A dense patchwork like this allows the writers to shift and expand their focus, all without worrying about the time constraints even HBO can’t escape. (No commercials, sure, but there’s not even a given hour any particular episode has to be over.) It also allows episodes to play out like a collection of sometimes-weird short stories rather than the tightly structured plays we’ve come to expect from drama’s top performers. We’ll likely never have the Orange version of “The Suitcase,” but in its place we have dozens of parts, some of them equally powerful, that add up to a compelling whole.

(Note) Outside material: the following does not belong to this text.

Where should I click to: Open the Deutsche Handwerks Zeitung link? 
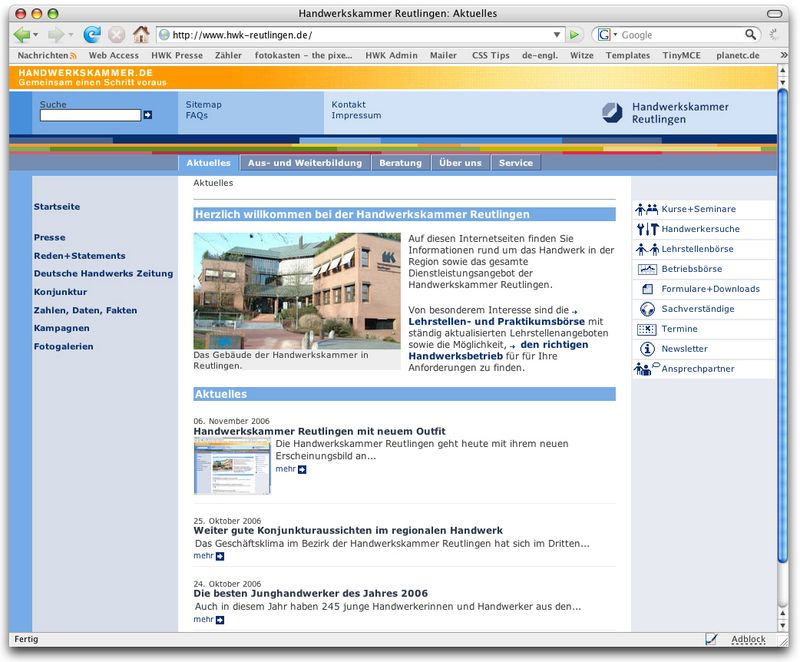(103, 273)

This anthology quality is exceedingly rare, given that even the biggest casts tend to have a clear internal hierarchy. In fact, there’s only one other show like it: Structurally, if not thematically, Game of Thrones is Orange’s closest living relative. Both shows pack in enough characters, conflicts, and relationships to risk confusion; Thrones kicks off every episode by pointing out where everyone is on a map. Unlike Thrones, though, Orange has a couple of built-in devices to keep its chaotic network of story lines from spiraling too far out of control. The very premise of Orange keeps everyone securely in one place, at such close quarters that even the prison population’s racial self-segregation can’t keep different factions from interacting. Then there’s the matter of the binge-watch, a compulsive habit that comes with a litany of downsides. But Orange has turned lightning-fast consumption to its advantage, letting certain stories lie dormant for a few episodes because it’ll be hours, not weeks, before the viewer sees them revisited. The show doesn’t have to worry about that when it loops back to give, say, emo eyeliner aficionado Flaca some motivation.
This doesn’t leave Orange completely immune from structural issues; seasons end with several balls up in the air, and the fourth is no exception. (It’s not immune from issues-issues either. Piper’s ex-fiancé is long gone, but he still leaves a foul, extremely whiny taste in our mouths, and Matt McGorry’s hasty departure made little to no sense for his candy-sweet character.) It does mean that Orange is doing something no other show on Netflix can. To say that Orange has a wandering narrative eye, that its building blocks bleed into one another to form an overwhelming whole, that it’s more crowded with detail than its setting is with bodies — none of these are the criticisms they’d be of any other show. Instead, they’re the essential DNA of this towering, rambunctious work of empathy. And they wouldn’t be possible anywhere else.